Understanding autism from the inside out
Understanding a person with autism requires looking beyond his or her outward behaviors.
This insight is what the late Professor Emerita of Psychology Grace Baron imparted to Matthew Goodwin ’98, who has spent the bulk of his career pursuing technology solutions to uncover the inner lives of persons with autism to help them manage their day-to-day lives.
“Grace was the first person I met who emphasized the importance of considering the inner lives—thoughts, beliefs, feelings and desires—of persons with autism instead of focusing only on observable behavior and assuming there was nothing else,” said Goodwin, who currently serves as an interdisciplinary assistant professor in the Department of Health Sciences and College of Computer and Information Science at Northeastern University in Boston.
This thinking sparked his idea to look at the internal physiology of autistic people, culminating in the development of a biometric wristband he helped develop during his postdoctoral work in the MIT Media Lab that can track changes in surface skin temperature, motion and sweat at the surface of the skin. Goodwin is working with the company that commercialized the biosensor, Empatica, Inc., to enable it to automatically alert caregivers of persons with autism to physiological changes that are found to associate with challenging behaviors, such as tantrums, self-injury, aggression to others, and elopement. They hope to complete that work in the next two to five years.

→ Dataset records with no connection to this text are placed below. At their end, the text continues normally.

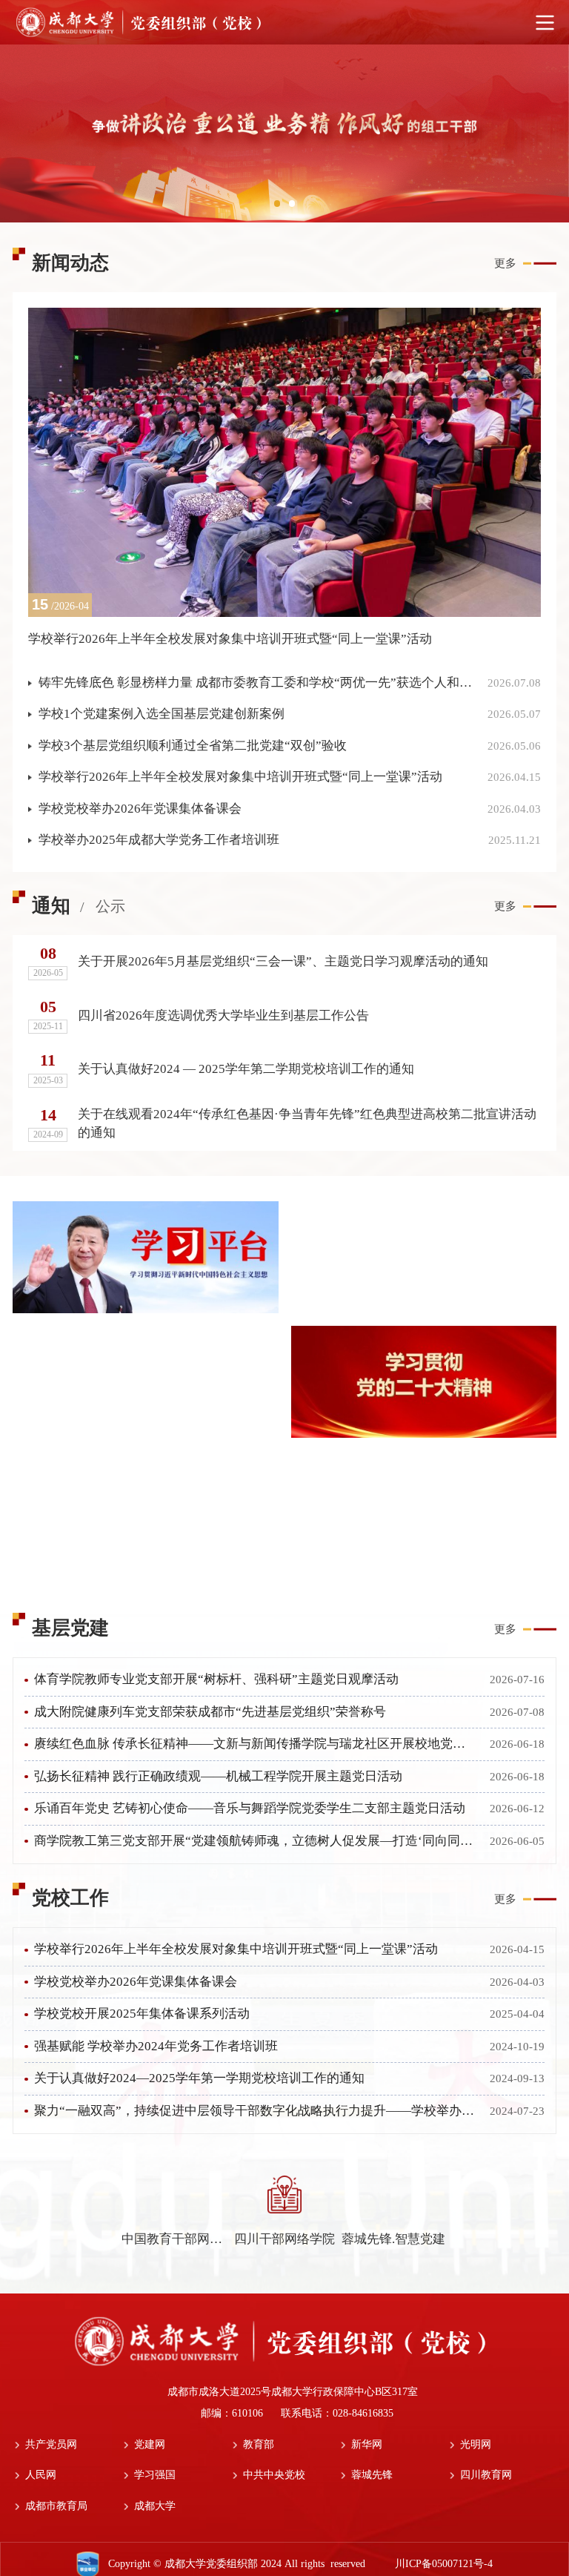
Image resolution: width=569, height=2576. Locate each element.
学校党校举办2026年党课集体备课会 (140, 809)
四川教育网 (486, 2474)
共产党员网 (51, 2444)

Goodwin presented his research on this technology at Autech 2015, a conference on autism and technology held on October 1, 2015, in Manchester, England.
While the innovation remains in proof-of-concept stage, the demand is strong for technology to help caregivers better navigate the ups and downs of daily life of persons with autism, Goodwin said.
“After nearly every scientific talk I give, all over the world, parents and teachers line up after saying, ‘you described my child/student perfectly, s/he often has tantrums and meltdowns that come out of the blue. It would be so valuable to understand what is causing them and be better able to provide adequate support’,” he said.
Goodwin, a psychology major at Wheaton, began developing this technology when he worked alongside Baron at the Groden Center, a Providence, R.I.-based nonprofit that works with youth diagnosed with autism, behavioral disorders and developmental disabilities. There, he monitored heart rate in students utilizing a wireless wearable harness with electrodes. Over the years, in various academic positions, he has redesigned the technology as a minimally invasive wristband.
Goodwin gave special recognition to Baron, who passed away in February 2015, in a eulogy he prepared for her service at Wheaton. “I am sorry not to be with you all today to celebrate one of the most extraordinary people I have ever met. Be it a simple twist of fate, or more likely evidence of the ubiquitous gifts Grace bestowed on so many of us, the reason I am not with you is that I am receiving a research award at Princeton University for my career contribution to autism. I credit Grace with this accomplishment and will receive the award in her honor, for she was unequivocally the one who set me on this path and led the way.”